Francis Michael Longstreth (F.M.L.) Thompson is a British historian specializing in 19th and 20th century British social history. He was educated at Bootham School, York and Queens College, Oxford, where he took his Ph.D. in 1956. He was Reader in Economic History at University College London from 1963 until 1968 and was Professor of Modern History at Bedford College from 1968 until 1977. From 1977 until 1990 he was director of the Institute of Historical Research, University of London, and he served as president of the Royal Historical Society from 1989 to 1993.
This book was written as non-fiction in the 1960s, and it bears a lot of the unfocused and meandering style that is more common for that time. There are no subheadings within chapters, and not much to really navigate the reader through what will be told in that chapter. The titles of chapters are some indication, but leave much to the reader's imagination, and the expectations are not always met.

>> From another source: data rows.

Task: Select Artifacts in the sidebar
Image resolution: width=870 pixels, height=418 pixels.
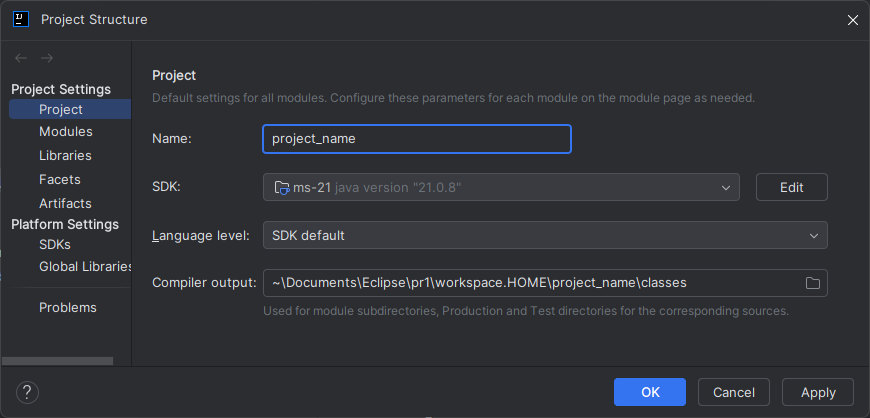Action: (x=65, y=203)
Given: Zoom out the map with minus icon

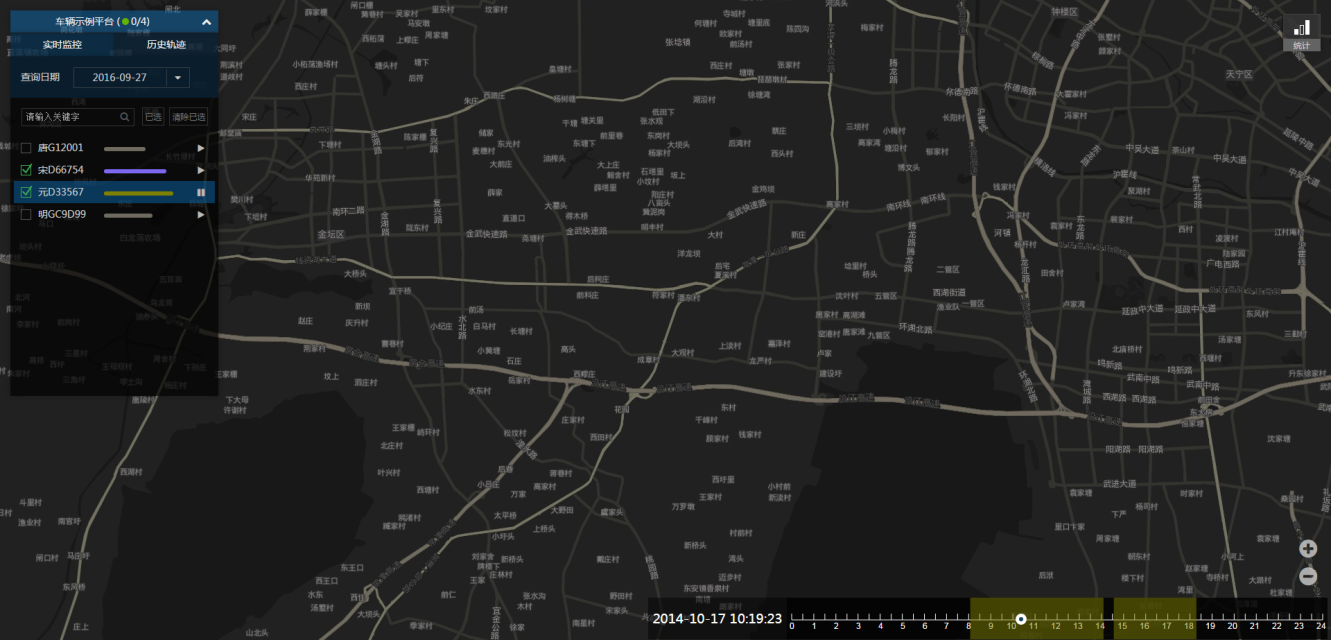Looking at the screenshot, I should (1308, 577).
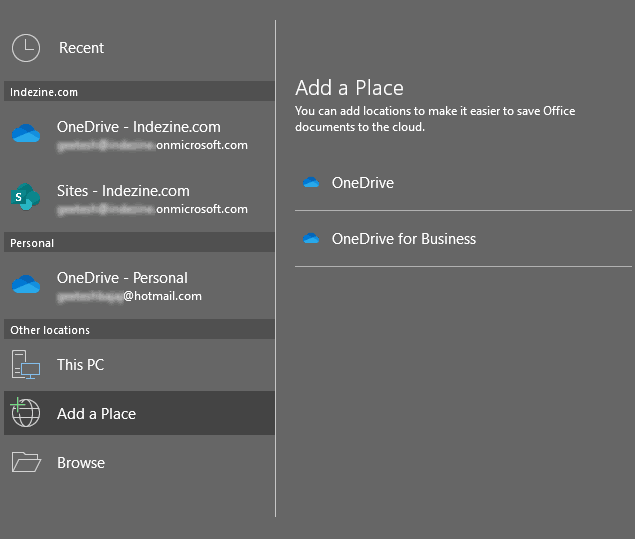Select Sites - Indezine.com location
Image resolution: width=635 pixels, height=539 pixels.
123,191
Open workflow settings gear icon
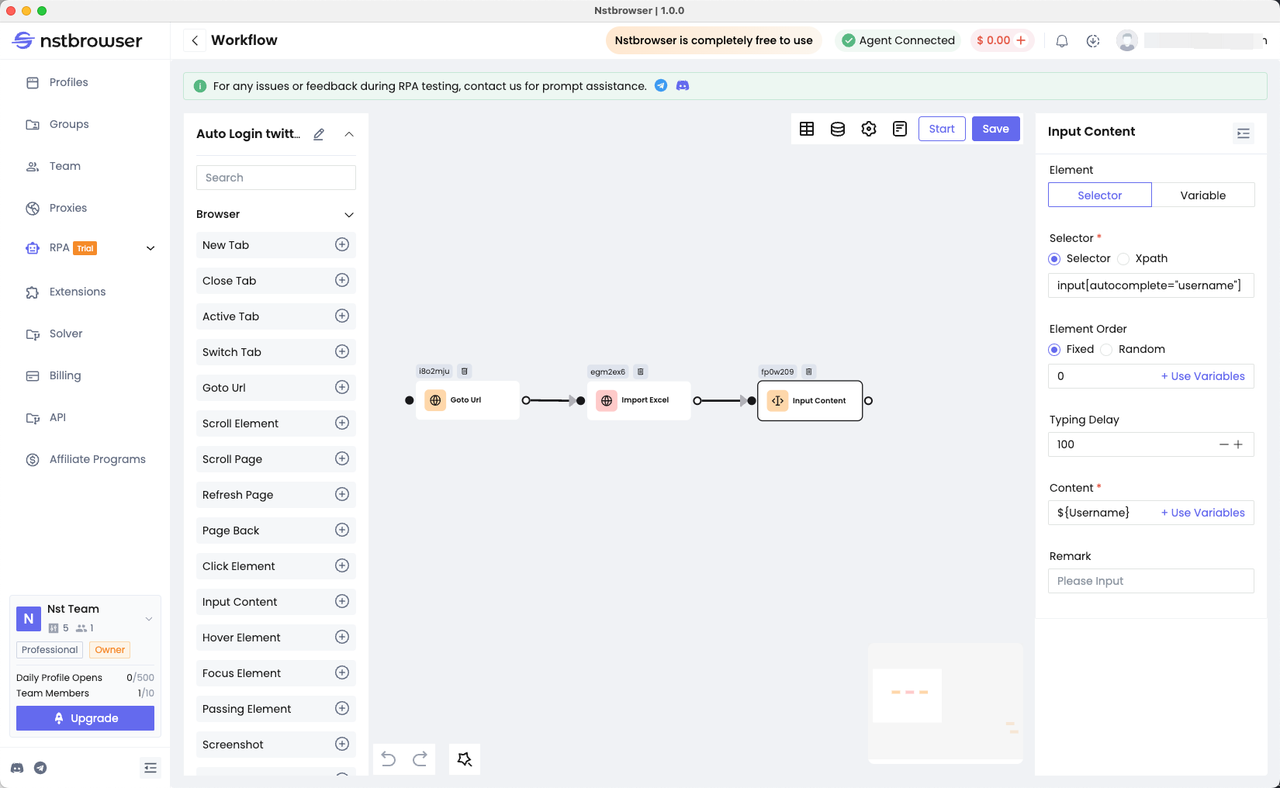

I didn't find everything that I expected to in this book, but still found it offered some unique insights into the period, and the flow of events. It covers aristocracy and the landed gentry both, and to see how those two classes of society differed and overlapped through the period was quite interesting.
Overall, I found it hit or miss - some very interesting information, and sometimes the detail just seemed very interesting and compelling, and at other times the detail seemed over the top and I found myself glazing over. Overall I'm glad I've read it, but will not likely ever read it again.
This is definitely not a book to pick up unless you have a strong interest in the topic, but if you do it is fantastic. Very clear, non-academic (aka bloated) writing that features lots of well-researched examples as Thompson traces the importance and then eventual decline of the importance of land ownership in the late 18th and 19th centuries.